À fin juin 2022, le ministère de l’Intérieur estimait qu’il y avait environ 1,5 million de procédures en stock dans les services de police. Pour les deux commissariats qui sont sur mon ressort (Saintes et Royan), cela fait environ un stock de près de 3 500 procédures, qui vont des petites dégradations ou du vol à l’étalage, aux plaintes pour agression sexuelle, viol ou violences conjugales. En face, il y a au total 24 OPJ dans les deux « sûretés urbaines », le nom du service qui gère les enquêtes judiciaires dans un commissariat.

Quand on dresse ce constat, on comprend que tout se gère alors par priorité et par priorisation.

Priorité dans le traitement de la délinquance et priorisation dans le traitement des procédures. Aujourd’hui, on privilégie très clairement les enquêtes pour les atteintes aux personnes (violences, notamment conjugales et intrafamiliales), les stupéfiants et on laisse les enquêtes d’atteintes aux biens (dégradations, escroqueries sur internet, petits cambriolages…) prendre du retard, surtout si les indices pour les élucider sont minces.

C’est pour cela qu’en tant que procureur, je dois être attentif à tout ce qui touche à l’organisation de la police nationale sur mon ressort. Si, d’un côté, les priorités de sécurité et de voie publique portent sur certaines thématiques (démantèlement des points de deal, rodéos urbains) et qu’on met plus de policiers sur le terrain, il y aura nécessairement moins d’enquêteurs pour traiter les autres dossiers.

Actu-Juridique : Il semble que le débat porte plus spécifiquement sur le sort réservé à la police judiciaire ?

Benjamin Alla : Ce qui m’inquiète particulièrement, et cette inquiétude est partagée par nombre de mes collègues procureurs, c’est que le projet de réforme vise à réunir, au sein d’une unique direction départementale de la police, tous les services de police qui, jusqu’à présent, étaient organisés en directions séparées : la sécurité publique, le renseignement, la police aux frontières et la PJ.

La PJ, la police judiciaire, c’est une direction de la police spécialisée dans les enquêtes judiciaires complexes et graves. Ce sont eux dont on entend parler dans les séries. « C’est la criminelle, c’est la financière, ce sont les stups… », au sens de : la brigade criminelle, la brigade financière, la brigade des stups. Cette PJ a été réformée il y a peu pour lui donner une organisation zonale, sur un large territoire de compétence car les phénomènes criminels ou de délinquance organisée ne se déroulent pas à l’échelle d’un département.

En Charente-Maritime, il y a un service de PJ à La Rochelle avec 14 OPJ. Mais dès lors qu’il y a une enquête d’ampleur, ce service bénéficie des moyens humains et matériels de sa direction zonale à Bordeaux. Il y a une capacité de projection importante lorsqu’il faut réaliser des investigations loin des bases du service.

La crainte, si demain ces enquêteurs sont rattachés à une direction départementale, c’est qu’ils se retrouvent noyés dans la masse des procédures et détournés de leur mission première.

* **Lignes de données**
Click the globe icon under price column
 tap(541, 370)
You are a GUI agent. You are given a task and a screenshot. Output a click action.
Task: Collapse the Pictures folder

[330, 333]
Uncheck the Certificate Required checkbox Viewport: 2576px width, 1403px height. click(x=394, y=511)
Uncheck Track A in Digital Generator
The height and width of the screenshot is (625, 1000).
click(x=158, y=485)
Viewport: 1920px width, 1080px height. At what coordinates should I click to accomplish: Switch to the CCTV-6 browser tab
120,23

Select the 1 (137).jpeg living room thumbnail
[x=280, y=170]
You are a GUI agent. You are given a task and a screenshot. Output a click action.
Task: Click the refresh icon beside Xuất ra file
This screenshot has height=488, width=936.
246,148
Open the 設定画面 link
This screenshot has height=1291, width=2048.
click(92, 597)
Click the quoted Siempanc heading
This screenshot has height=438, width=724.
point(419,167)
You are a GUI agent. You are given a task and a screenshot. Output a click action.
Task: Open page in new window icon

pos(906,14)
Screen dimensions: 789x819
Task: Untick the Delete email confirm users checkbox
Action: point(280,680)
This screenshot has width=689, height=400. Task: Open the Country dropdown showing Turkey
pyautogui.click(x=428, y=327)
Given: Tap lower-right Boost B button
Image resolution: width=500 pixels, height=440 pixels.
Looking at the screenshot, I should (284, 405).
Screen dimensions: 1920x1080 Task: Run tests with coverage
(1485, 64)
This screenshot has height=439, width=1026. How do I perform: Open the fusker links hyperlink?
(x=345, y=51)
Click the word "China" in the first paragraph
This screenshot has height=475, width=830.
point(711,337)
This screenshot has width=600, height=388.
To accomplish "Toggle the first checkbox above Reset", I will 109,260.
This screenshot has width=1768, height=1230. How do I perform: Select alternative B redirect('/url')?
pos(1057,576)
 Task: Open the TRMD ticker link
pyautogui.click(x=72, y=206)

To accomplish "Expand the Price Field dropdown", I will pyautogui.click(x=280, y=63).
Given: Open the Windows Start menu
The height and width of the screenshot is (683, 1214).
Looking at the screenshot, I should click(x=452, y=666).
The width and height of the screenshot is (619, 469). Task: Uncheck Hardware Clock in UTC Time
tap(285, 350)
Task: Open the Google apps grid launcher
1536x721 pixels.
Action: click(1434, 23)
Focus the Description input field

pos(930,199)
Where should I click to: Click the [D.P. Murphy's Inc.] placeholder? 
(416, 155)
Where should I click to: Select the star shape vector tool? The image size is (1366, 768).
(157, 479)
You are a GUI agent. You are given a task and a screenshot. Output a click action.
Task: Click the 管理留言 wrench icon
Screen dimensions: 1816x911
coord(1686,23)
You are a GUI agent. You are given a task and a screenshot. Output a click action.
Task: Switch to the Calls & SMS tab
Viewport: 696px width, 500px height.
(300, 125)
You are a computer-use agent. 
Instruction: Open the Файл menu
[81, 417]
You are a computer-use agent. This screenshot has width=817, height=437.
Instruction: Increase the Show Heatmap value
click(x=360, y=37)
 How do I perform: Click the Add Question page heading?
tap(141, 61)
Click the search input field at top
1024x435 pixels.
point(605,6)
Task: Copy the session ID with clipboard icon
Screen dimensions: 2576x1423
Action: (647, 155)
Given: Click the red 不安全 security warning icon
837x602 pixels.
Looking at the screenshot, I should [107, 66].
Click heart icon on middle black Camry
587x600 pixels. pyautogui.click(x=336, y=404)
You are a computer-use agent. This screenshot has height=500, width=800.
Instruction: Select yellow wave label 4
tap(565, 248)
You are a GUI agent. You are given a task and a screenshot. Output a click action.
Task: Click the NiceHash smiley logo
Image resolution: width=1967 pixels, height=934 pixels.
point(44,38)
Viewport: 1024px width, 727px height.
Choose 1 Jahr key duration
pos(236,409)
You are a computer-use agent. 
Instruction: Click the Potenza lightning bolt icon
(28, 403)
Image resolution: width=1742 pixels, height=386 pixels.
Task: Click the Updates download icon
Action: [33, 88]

* **Consignes**
[1] Recopiez mot pour mot le passage de l'extrait sur les services de police, en commençant à « C’est pour cela » et en terminant à « la police judiciaire ? ».
[2] Résumez en une ou deux phrases le paragraphe de l'extrait sur les services de police qui commence par « En Charente-Maritime », en conservant ses faits principaux.
Vous n'aurez pas besoin des lignes.

* **Réponses**
[1]
C’est pour cela qu’en tant que procureur, je dois être attentif à tout ce qui touche à l’organisation de la police nationale sur mon ressort. Si, d’un côté, les priorités de sécurité et de voie publique portent sur certaines thématiques (démantèlement des points de deal, rodéos urbains) et qu’on met plus de policiers sur le terrain, il y aura nécessairement moins d’enquêteurs pour traiter les autres dossiers.

Actu-Juridique : Il semble que le débat porte plus spécifiquement sur le sort réservé à la police judiciaire ?

[2] La Charente-Maritime dispose à La Rochelle d'un service de PJ de 14 OPJ. Pour les enquêtes d'ampleur, celui-ci s'appuie sur les moyens humains et matériels de sa direction zonale à Bordeaux, ce qui lui donne une forte capacité de projection loin de ses bases.